Ein Lichtpunkt in diesem traurigen Alltag ist die tägliche Late-Night-Show von Murray Franklin (Robert De Niro). Das Fernsehen ist für Arthur jedoch weit, stattdessen versucht er sich erfolglos im Stand-Up-Comedy-Format. Als ein Kollege ihm eine Waffe gibt, kommt es zu einer ersten Bluttat, und drei junge Schnösel müssen ihr Leben lassen. Dies ist der Auftakt zur Geburt des Jokers - und der Beginn eines Aufstands der Unterdrückten.

Joker - Die Kritik

Das ganze Werk lebt dabei ungeachtet einer ausgefeilten, dunklen Optik beinahe ausschließlich von Joaquin Phoenix. Der 44-Jährige stellt sich mit seiner Darstellung des Batman-Pendants in eine Reihe mit Vorgängern wie Jack Nicholson, Jared Leto und Heath Ledger - und zeigt eine Leistung, die diesen nicht nur ebenbürtig ist. Phoenix hat schließlich seine Position als beinahe fanatischer Darsteller kultiviert, der seine Figuren mit ganzem Körper und Seele durchdringt.
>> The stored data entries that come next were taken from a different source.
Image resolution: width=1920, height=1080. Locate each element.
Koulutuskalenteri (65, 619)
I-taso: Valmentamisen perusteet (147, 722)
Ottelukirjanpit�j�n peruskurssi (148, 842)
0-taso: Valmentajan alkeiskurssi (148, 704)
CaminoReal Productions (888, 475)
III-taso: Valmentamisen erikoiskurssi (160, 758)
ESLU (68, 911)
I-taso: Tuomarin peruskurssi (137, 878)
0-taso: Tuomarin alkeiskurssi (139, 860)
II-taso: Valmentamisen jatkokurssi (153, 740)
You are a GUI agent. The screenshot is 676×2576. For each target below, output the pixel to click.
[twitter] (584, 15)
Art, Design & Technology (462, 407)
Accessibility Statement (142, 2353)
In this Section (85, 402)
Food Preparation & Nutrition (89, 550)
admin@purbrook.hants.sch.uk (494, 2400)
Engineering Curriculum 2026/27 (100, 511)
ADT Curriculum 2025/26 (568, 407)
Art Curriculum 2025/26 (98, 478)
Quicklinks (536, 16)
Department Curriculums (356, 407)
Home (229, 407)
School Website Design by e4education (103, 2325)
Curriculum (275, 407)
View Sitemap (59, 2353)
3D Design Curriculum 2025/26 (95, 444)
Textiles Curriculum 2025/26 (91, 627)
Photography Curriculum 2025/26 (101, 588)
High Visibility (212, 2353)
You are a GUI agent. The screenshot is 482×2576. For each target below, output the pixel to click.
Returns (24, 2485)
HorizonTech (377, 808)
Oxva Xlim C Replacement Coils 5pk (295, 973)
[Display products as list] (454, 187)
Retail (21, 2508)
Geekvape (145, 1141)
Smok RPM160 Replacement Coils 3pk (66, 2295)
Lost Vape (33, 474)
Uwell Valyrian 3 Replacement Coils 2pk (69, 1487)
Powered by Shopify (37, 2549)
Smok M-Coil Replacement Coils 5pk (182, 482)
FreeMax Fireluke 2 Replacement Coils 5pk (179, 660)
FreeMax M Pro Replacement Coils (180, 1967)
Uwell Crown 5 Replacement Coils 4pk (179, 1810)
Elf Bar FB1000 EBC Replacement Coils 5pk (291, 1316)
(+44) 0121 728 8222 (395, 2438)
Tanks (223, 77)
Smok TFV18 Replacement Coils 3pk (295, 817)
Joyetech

So ist er für den Part des Arthur Fleck auf die Knochen abgemagert, eine sich krümmende Gestalt, ein ungelenker Mensch - mit seinem Körper und im Umgang mit anderen. Und mit einem immer wieder explosiv aus ihm herausbrechenden Lachen, das einem kalt den Rücken hinunterläuft. Er vermisst den Weg eines Opfers, das zum Täter wird - und dessen Leidensweg zugleich ein Selbstfindungsprozess ist. Arthur Fleck ist ein Vulkan, der jederzeit ausbrechen kann, abseits des vordergründigen Spannungsmoments.

Überraschender als die gewohnt außergewöhnliche Leistung von Phoenix ist dabei wohl die von Regisseur und Drehbuchautor Todd Phillips, der zuvor vornehmlich mit den "Hangover"-Filmen erfolgreich war und nun ein vielschichtiges, ebenso ruhiges wie packendes Männerporträt abliefert. Dazu trägt auch der vielstimmige Soundtrack der isländischen Cellistin und Komponistin Hildur Gudnadottir bei, der wie Arthur Fleck zusehends in den Wahnsinn abgleitet.

Auf Fortsetzung scheint dieser "Joker" - unüblich für das Comic-Genre - nicht angelegt. Insofern muss sich vielleicht nicht Batman warm anziehen. Aber die Konkurrenz bei der Oscar-Verleihung 2020 mit Sicherheit.